I probably don't need to tell you that the Gold Glove awards are serious business. They are awards taken very seriously and professionally by the voters. They are awards taken very seriously and respectfully by the fans. And, I mean, just look at these things:
The size, the craftsmanship, the materials! You don't give out an award that looks like that unless it's a serious award. A serious award that's given to serious players like Derek Jeter.
So, we know that the Gold Gloves are important. You might be thinking that it's way too early for us to be talking about the Gold Glove awards, since the winners aren't announced until after the season. The season just began. Like, it literally just began. There was no season before you clicked on this article. The 2012 regular season has only just sprouted.
But as distant as the announcements might be, we can anticipate that there will be an issue. And that anticipation compels us to talk about this now. See, here's the thing: there's a Gold Glove for every position in each league, now including all three outfield positions individually. Among those positions, naturally, is pitcher. Mark Buehrle won the American League Gold Glove award for pitchers in 2009. He won the award again in 2010, and again in 2011. Mark Buehrle no longer pitches in the American League, having
taken his talents to South Beach signed a big contract with the Miami Dictator Bedfellows. So there's a void. Or you might call it an opportunity.
Pitcher Gold Gloves tend to repeat. Greg Maddux won 18 of them. Jim Kaat won 16 of them. Bob Gibson won nine of them, Bobby Shantz won eight of them, and Mark Langston and Mike Mussina won seven of them. One can imagine that Mark Buehrle was probably poised to win again in 2012, had he not switched leagues. But since he did switch leagues, the American League is going to need to find a new guy who can win this year, and then probably again next year and the year after that.
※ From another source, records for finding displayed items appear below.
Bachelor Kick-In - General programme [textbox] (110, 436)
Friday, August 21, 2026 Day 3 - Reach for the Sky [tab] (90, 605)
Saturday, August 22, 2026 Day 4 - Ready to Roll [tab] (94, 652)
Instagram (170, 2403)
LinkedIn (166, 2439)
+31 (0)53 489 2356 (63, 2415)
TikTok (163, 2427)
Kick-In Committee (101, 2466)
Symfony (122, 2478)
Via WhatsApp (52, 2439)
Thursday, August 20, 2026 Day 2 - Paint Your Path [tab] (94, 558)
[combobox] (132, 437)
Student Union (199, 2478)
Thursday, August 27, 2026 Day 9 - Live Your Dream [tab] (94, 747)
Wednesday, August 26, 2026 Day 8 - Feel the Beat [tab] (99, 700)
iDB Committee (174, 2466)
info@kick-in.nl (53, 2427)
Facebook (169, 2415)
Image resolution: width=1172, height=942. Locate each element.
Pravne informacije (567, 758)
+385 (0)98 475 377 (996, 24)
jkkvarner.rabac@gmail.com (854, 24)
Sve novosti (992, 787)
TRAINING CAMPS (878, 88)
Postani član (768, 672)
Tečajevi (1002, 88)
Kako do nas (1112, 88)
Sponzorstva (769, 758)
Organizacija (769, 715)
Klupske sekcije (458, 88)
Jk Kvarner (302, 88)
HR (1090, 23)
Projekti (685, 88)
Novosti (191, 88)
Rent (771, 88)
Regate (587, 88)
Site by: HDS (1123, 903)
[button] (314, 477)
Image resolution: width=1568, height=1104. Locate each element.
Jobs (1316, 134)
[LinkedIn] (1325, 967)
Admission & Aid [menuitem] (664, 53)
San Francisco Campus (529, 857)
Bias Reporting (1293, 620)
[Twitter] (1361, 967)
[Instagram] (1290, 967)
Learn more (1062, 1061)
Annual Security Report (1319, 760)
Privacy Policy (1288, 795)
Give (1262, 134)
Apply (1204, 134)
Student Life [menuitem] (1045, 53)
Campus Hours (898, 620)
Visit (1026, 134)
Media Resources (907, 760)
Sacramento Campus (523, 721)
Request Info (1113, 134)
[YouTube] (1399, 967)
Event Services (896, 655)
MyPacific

Who's it going to be? Who in the American League can come off the mound and make defensive plays to rival this one?
The first thing we have to note is that - actually, no, the first thing we have to note is that Mark Buehrle isn't in the American League anymore, which we already noted. The second thing we have to note is that no former Gold Glove winner currently pitches in the AL. Johan Santana won a Gold Glove, but he's with the Mets. Adam Wainwright, Bronson Arroyo, and Clayton Kershaw won Gold Gloves, but they're with the Cardinals, Reds, and Dodgers. They also very much undermine my point about continuity but shut up and keep reading.
So whoever wins this thing is going to be brand new, barring a Bret Saberhagen career revival. Who's most deserving? This is kind of tricky, given the limited number of fielding chances a pitcher has in a season. If we turn to our old friend Defensive Runs Saved, then, since 2009, the AL leader among pitchers is Ricky Romero, at +13 runs. But then five of those runs are from preventing stolen bases, which usually aren't considered. The AL leader, excluding prevented stolen bases, is Fausto Carmona. All right, no, that's no good. That's not even a person anymore.
Forget going back to 2009. What if we just look at 2011? Then we find that our favorite is Hiroki Kuroda, who rather quietly pitches for the Yankees now. Just behind him, we get Justin Verlander, Dan Haren, and Doug Fister. Fister's like a big awkward cat off the mound, so he could get attention provided he doesn't miss too much time with his current injury.
So from the statistical perspective, we can create a small pool of top contenders. And then if - actually, wait, hold on one second.
Early in the season. Graceful. Behind-the-back. Pitcher makes it look like it's no big deal. Congratulations, Nick Blackburn, on winning the 2012 American League Gold Glove award for pitchers, and for probably winning in 2013 and 2014 too. You may begin making space on your mantel.